Bangladesh’s interim government chief adviser Professor Muhammad Yunus said on Wednesday that his government was committed to upholding human rights and freedom of speech in the country.
He made the comments when senior officials of over half a dozen top global human rights groups met with him at a hotel on the sidelines of the United Nations General Assembly in New York of the United States.
The chief adviser, responding to a question at another programme ‘The New York Times Climate Forward Event,’ said that former prime minister Sheikh Hasina who was now staying in India should be extradited and brought to justice, United News of Bangladesh reported.
‘If she committed crimes, she should be extradited and brought to justice… She should be facing justice too,’ the report quoted the chief adviser as saying.  Â
The interim government led by Nobel laureate Muhammad Yunus was formed on August 8 after the fall of Sheikh Hasina, who had fled to India on August 5 amid a student-led mass uprising in Bangladesh.
Hasina is now facing around 200 cases, mostly related to murders, crimes against humanity and enforced disappearances.
Meanwhile, Chinese foreign minister Wang Yi, during a call on Muhammad Yunus on the sidelines of the UNGA at the UN headquarters on Wednesday afternoon, announced that his country wanted to invest in solar panels manufacturing in Bangladesh and further deepen trade and economic ties with Bangladesh.
During the meeting with senior officials of top global human rights groups, justice and accountability of the atrocities and human rights abuses committed during the July-August mass uprising and also during the Sheikh Hasina regime were discussed, said a press release issued by the Chief Adviser’s Office.
Human rights officials stressed the need for more investigations into around 3,000 extrajudicial killings carried out during the rule of Sheikh Hasina while Muhammad Yunus briefly outlined how civil liberties and human rights were denied during the previous autocratic regime and what his government had so far done to establish human rights in the country.
They also called for security sector reforms, repeal of the Cyber Security Act and deeper probe, unfettered access to and accountability on the detention centres where the victims of the enforced disappearances were kept during the dictatorship.

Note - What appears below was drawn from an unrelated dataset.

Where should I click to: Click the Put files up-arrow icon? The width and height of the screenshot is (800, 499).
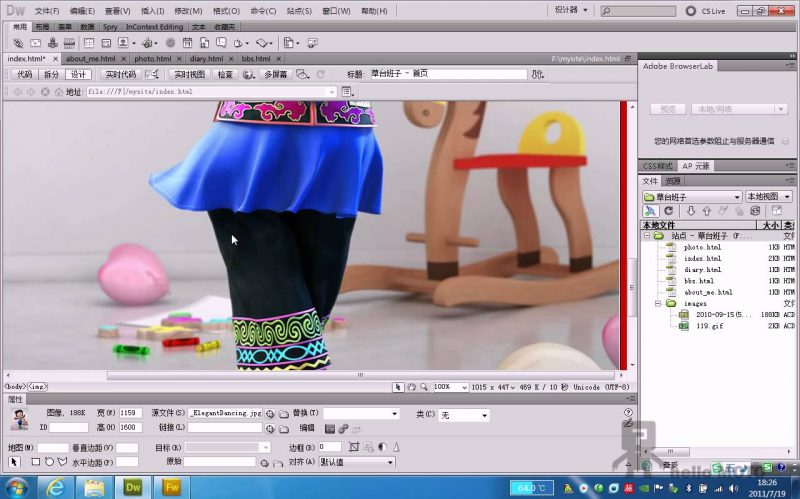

The president of the Robert F Kennedy Human Rights, Kerry Kennedy, led the delegation of nine human rights officials. Agnes Callamard, the secretary general of Amnesty International, also joined the meeting.
Callamard said that the interim government should send ‘a powerful message demonstrating that this is a new Bangladesh’.
The chief adviser said that his government had set up several commissions, including one on the police, to carry out vital reforms and institutional changes in Bangladesh.
He said that his government would welcome any criticism of its activities and vowed that the interim administration would uphold freedom of speech.
‘This government isn’t bothered by any criticism. In fact, we are inviting criticism,’ he said, adding that the government ‘won’t restrict any voices’ in Bangladesh.
Mohammad Ashrafuzzaman, formerly a Hong Kong-based human rights activist, and Julia Bleckner, a senior researcher at Human Rights Watch, also spoke in the meeting.
About the meeting with the Chinese minister, the chief adviser’s press secretary Shafiqul Alam said, ‘If Chinese investment comes to Bangladesh for the manufacturing of solar panels, it will be a milestone as it’s a massive investment and will help create huge jobs.’
He said that Bangladesh would make benefit from that investment, and Bangladesh would be a major exporter of solar panels.
The Chinese foreign minister described Professor Yunus as ‘an old friend of the Chinese people’, and congratulated the chief adviser for assuming the leadership of the interim government.
‘We have full confidence in you that you will live up to the expectations of the people,’ the Chinese minister was quoted to have told Yunus.
Wang Yi said that China would attach importance to Professor Yunus’s call to Chinese solar panel manufacturers to set up plants in Bangladesh.
In another meeting, Professor Yunus called upon the world’s leading charity organisation Bill & Melinda Gates Foundation to increase support for the health sector of Bangladesh.
He made the call when Mark Suzman, CEO of the foundation, called on him at the UN headquarters on the sidelines of the UNGA session on Wednesday (local time), according to another press release.
Chief Adviser’s press secretary Shafiqul Alam said that Professor Yunus requested the Bill & Melinda Gates Foundation to increase assistance in the health and other sectors of Bangladesh.